All was forgotten and forgiven anyway when Robert Benton’s Nobody’s Fool was found only about ten minutes in playing on HBO last night. I’ve always loved this film, and remember seeing it and Shallow Grave in the same night as a freshman in high school. I think the Brady Bunch movie was big that weekend, but I was watching Paul Newman’s Sully hobble around Bath County, getting into a series of mildly coming of age adventures with his son (Dylan Walsh), his on again off again boss (Bruce Willis, one of his sharpest little performances), his on again off again landlord (Jessica Tandy) and several others. I fell in love immediately, and, if I recall correctly, this was the first time I looked at Paul Newman and saw him as more than one of my father’s leading men. This was one of my leading men too, this is one of OUR leading men, a man of rare, deep, but unsentimental humanity.

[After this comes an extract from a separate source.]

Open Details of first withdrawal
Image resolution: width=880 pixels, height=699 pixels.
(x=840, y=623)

Of course, there’s a bit of fantasy to be indulged in here, there was in the Richard Russo novel too. We all wish we could be as charming about not fulfilling life’s obligations and fantasies as Newman’s Sully. The performance and the film idealize this a little, the idea of not having a job, being totally free, and shambling from one little episode to the next. Benton, along with Russo, who helped him on the script, don’t totally bail out though, the tug between the idealized and the raw is what lends the film a slightly topsy turvy, loopy power, you’re laughing and then a moment later you realize that wasn’t so funny. The Dylan Walsh character, who isn’t half as charismatic as the dad who abandoned him (Walsh knows this, and that makes it all the worse), continually blindsides Sully, and us, with references to his wrongdoing. Sully doesn’t usually reply, and that’s part of the charm, he never evades his sentence, he’s cast himself as the no good absentee father, and he’s determined to see the part through and not rob his son of the hatred he’s entitled to have.

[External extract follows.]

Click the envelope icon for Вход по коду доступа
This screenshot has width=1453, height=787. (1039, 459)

Why aren’t there more films like Nobody’s Fool? Films that toss the three act structure aside and simply BE. Sideways is such a film. So is Wonder Boys. Nobody’s Fool is one of those films that’s so generous of spirit that you put away your critic’s cap and forgive it of its flaws, of which there are admittedly a few. Robert Benton (who directed Kramer vs. Kramer as well as co-writing Bonnie and Clyde for Pete’s sake) sometimes doesn’t quite trust us to be sufficiently moved, he applies the music a little too liberally in places. Things occassionally fit in their coming of age slot a little too neatly, the characters should be a little messier.

But these are minor issues. Sully is, along with Fast Eddie, Hud, and a few others, one of Paul Newman’s greatest creations. Benton also, refreshingly, gets small towns, understands how they can be suffocating and comforting in the same measure. Benton gets the pleasures of knowing everyone who eats in the cafe for breakfast, or the wonderful informalities of traditionally red tapeish affairs (I love that Sully is let out of jail to be a pall bearer.) The film skirts Mayberry tedium because it never plays the small town tropes as vaudeville, and the pain that Sully’s self-absorption has caused is never entirely forgotten.

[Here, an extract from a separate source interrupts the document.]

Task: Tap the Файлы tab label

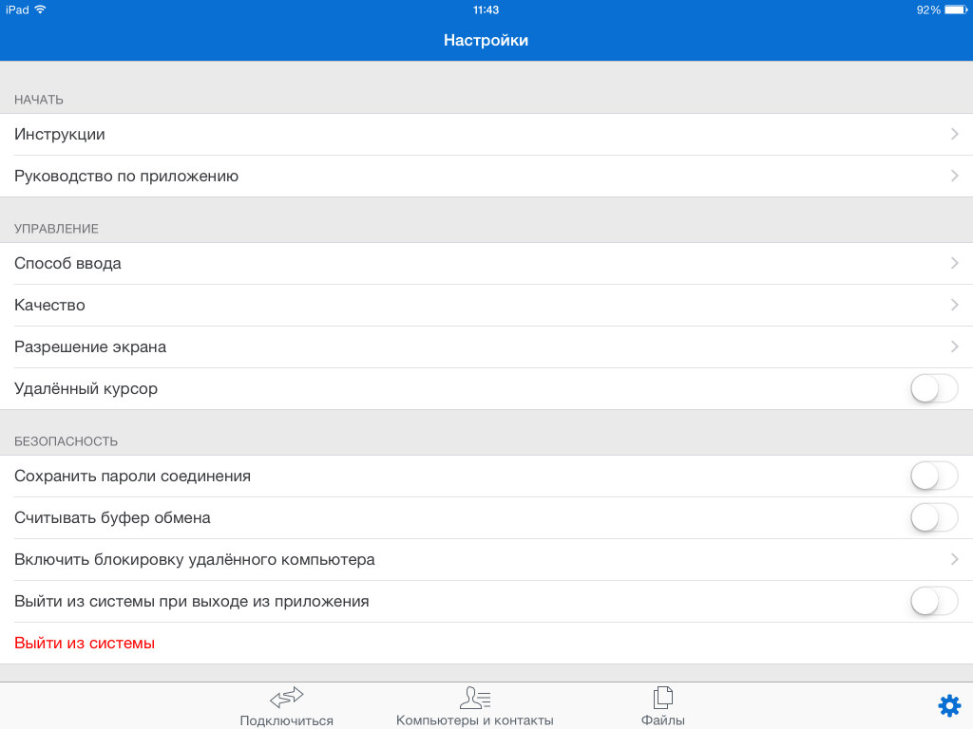Action: tap(662, 720)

I have to also confess that Nobody’s Fool rings a particularly personal bell for me as well. Sully reminds me just a little bit of my father, who has a habit of being everywhere and nowhere at once. I’ve spent many days in my youth going from place to place with my father and talking and eating and hearing stories and getting into little episodes. The final image of Nobody’s Fool is particularly moving and completely earned: Sully propping what’s left of his body up, a bit of rest fleetingly granted.

★★★½

Posted on December 19th, 2007 in Reviews, Comedy, Drama, 1994 | 2 Comments

I Am Legend (2007)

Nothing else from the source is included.